Hong Kong was “given back” to mainland China by the British on July 1, 1997. Instantly, the freedom loving, wealthy protectorate became part of a totalitarian state. They were used to capitalism, and their wealth proved it. The idea was to create one nation, two systems – one communist with all that entails, the other relatively autonomous with freedom. Beijing has other thoughts on the matter.

“For decades, Hong Kong’s relative autonomy has made the island territory an appealing place to do business in Asia. But under stronger Chinese rule, financial markets and regulatory systems in Hong Kong may become less reliable as they begin to reflect the national interests of China – not those of the free market.”

The Conversation

Chinese nationals in Hong Kong have amassed an enormous amount of wealth. Will Communist China allow the massive protests? The danger for a totalitarian regime in allowing them is that the spirit of the protests could catch on in the mainland in spite of the history of previous years.
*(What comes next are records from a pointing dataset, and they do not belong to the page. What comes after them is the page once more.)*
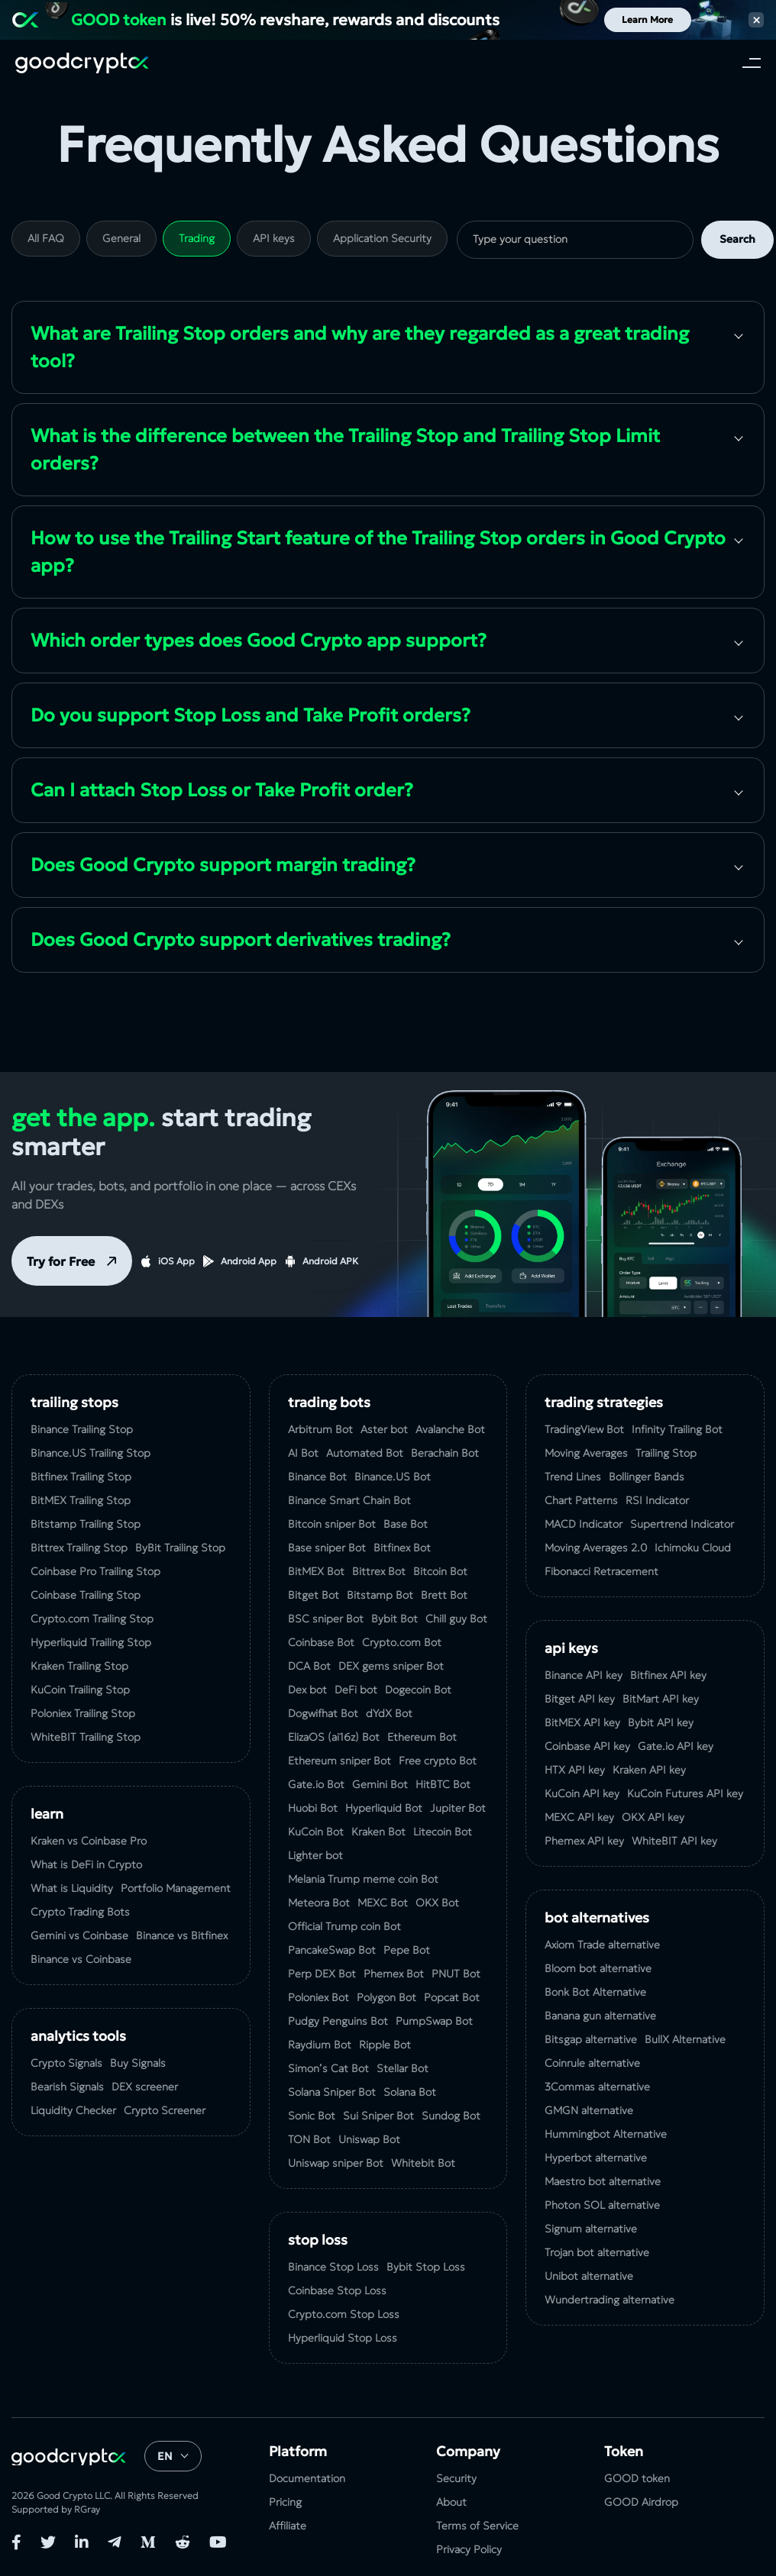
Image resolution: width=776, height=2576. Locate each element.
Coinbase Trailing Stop (86, 1595)
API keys (274, 238)
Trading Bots (329, 1402)
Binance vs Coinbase (81, 1959)
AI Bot (303, 1453)
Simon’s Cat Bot (328, 2068)
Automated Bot (364, 1453)
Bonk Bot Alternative (595, 1992)
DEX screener (145, 2086)
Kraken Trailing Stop (79, 1666)
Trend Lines (573, 1476)
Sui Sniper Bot (378, 2115)
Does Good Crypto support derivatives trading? (241, 939)
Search (737, 239)
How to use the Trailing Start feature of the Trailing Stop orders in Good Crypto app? (378, 552)
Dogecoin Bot (418, 1689)
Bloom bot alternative (598, 1968)
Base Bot (405, 1524)
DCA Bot (309, 1666)
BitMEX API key (582, 1722)
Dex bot (307, 1689)
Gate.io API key (675, 1746)
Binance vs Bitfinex (182, 1935)
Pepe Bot (406, 1950)
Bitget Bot (313, 1595)
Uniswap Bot (369, 2139)
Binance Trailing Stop (82, 1429)
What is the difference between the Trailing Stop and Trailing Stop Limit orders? (345, 449)
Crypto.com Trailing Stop (92, 1618)
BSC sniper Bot (326, 1618)
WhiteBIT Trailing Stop (86, 1737)
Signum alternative (591, 2228)
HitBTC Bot (442, 1784)
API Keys (571, 1648)
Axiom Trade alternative (602, 1944)
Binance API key (583, 1675)
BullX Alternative (685, 2039)
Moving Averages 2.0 (596, 1547)
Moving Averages (586, 1453)
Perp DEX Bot (322, 1973)
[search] (575, 240)
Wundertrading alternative (609, 2299)
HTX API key (575, 1770)
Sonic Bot (311, 2115)
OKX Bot (437, 1902)
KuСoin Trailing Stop (80, 1689)
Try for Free (61, 1261)
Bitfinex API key (668, 1675)
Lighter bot (315, 1855)
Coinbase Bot (321, 1642)
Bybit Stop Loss (425, 2267)
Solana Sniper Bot (332, 2092)
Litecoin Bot (442, 1831)
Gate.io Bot (316, 1784)
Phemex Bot (394, 1973)
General (121, 238)
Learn (47, 1813)
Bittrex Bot (379, 1571)
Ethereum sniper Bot (339, 1760)
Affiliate (287, 2525)
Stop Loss (318, 2239)
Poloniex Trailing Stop (83, 1713)
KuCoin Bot (316, 1831)
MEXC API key (579, 1817)
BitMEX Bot (316, 1571)
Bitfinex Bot (402, 1547)
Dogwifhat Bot (323, 1713)
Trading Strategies (604, 1402)
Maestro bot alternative (603, 2181)
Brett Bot (444, 1595)
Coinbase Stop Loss (337, 2290)
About (451, 2502)
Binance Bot (317, 1476)
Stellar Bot (402, 2068)
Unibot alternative (589, 2276)
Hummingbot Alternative (606, 2134)
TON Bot (309, 2139)
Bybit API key (661, 1722)
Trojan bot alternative (597, 2252)
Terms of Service (477, 2525)
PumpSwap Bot (434, 2021)
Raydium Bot (319, 2044)
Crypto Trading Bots (80, 1912)
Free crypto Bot (438, 1760)
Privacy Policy (469, 2549)
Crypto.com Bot (401, 1642)
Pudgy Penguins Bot (338, 2021)
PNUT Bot (456, 1973)
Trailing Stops (74, 1402)
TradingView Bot (584, 1429)
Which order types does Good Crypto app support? (259, 640)
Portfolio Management (176, 1888)
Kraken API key (649, 1770)
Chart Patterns (581, 1500)
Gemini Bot (380, 1784)
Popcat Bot (452, 1997)
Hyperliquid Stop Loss (342, 2338)
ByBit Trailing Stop (180, 1547)
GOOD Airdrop (641, 2502)
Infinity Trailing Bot (677, 1429)
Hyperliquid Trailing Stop (91, 1642)
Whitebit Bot (423, 2163)
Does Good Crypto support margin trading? (223, 865)
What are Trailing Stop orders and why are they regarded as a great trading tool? (360, 347)
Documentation (307, 2478)
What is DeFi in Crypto (86, 1864)
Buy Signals (138, 2063)
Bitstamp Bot (380, 1595)
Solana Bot (409, 2092)
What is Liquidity (72, 1888)
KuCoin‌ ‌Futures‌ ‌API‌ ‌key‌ (685, 1793)
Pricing (285, 2502)
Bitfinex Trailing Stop (81, 1476)
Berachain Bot (445, 1453)
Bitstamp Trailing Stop (86, 1524)
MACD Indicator (583, 1524)
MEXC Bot (382, 1902)
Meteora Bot (319, 1902)
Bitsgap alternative (591, 2039)
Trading (197, 238)
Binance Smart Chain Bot (349, 1500)
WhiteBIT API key (674, 1841)
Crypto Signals (66, 2063)
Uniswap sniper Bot (335, 2163)
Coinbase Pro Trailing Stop (95, 1571)
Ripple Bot (385, 2044)
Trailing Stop (666, 1453)
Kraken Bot (378, 1831)
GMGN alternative (589, 2110)
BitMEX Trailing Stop (81, 1500)
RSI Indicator (657, 1500)
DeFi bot (356, 1689)
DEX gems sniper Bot (391, 1666)
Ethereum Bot (422, 1737)
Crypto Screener (164, 2110)
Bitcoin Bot (440, 1571)
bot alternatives (597, 1917)
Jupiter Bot (458, 1808)
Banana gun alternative (600, 2015)
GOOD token (637, 2478)
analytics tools (78, 2036)
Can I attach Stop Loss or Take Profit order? (222, 790)
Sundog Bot (451, 2115)
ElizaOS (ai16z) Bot (334, 1737)
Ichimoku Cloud (693, 1547)
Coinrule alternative (592, 2063)
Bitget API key (580, 1699)
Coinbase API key (587, 1746)
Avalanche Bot (450, 1429)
The massacre in Tiananmen Square in 1989 cracked down on the China’s pro-Democracy movement. If they attempt a similar move with these protests, the result will be even more bloody. It would also severely deter Taiwan from ever reunifying with the mainland – which is something sought after by Beijing.

The Communist government has blocked some news and attempted to subvert the message of the protests by blaming the US for “meddling.” But the fact is that it’s organic from within Hong Kong. And the pro-Democracy movement won’t be shut down by attacks.

If Xi exercises disciplined restraint and allows Hong Kong to evolve, we will be in a vastly different world – and may be able to talk about a long-term evolution from dictatorship toward freedom for China.

If, on the other hand, he moves to crush dissent and to impose totalitarian controls on Hong Kong, we will be in a much more serious challenge to freedom across the planet.

This is a critically consequential moment that matters to all of us – not just to the more than seven million citizens of Hong Kong. Now, we must wait and see what Xi decides.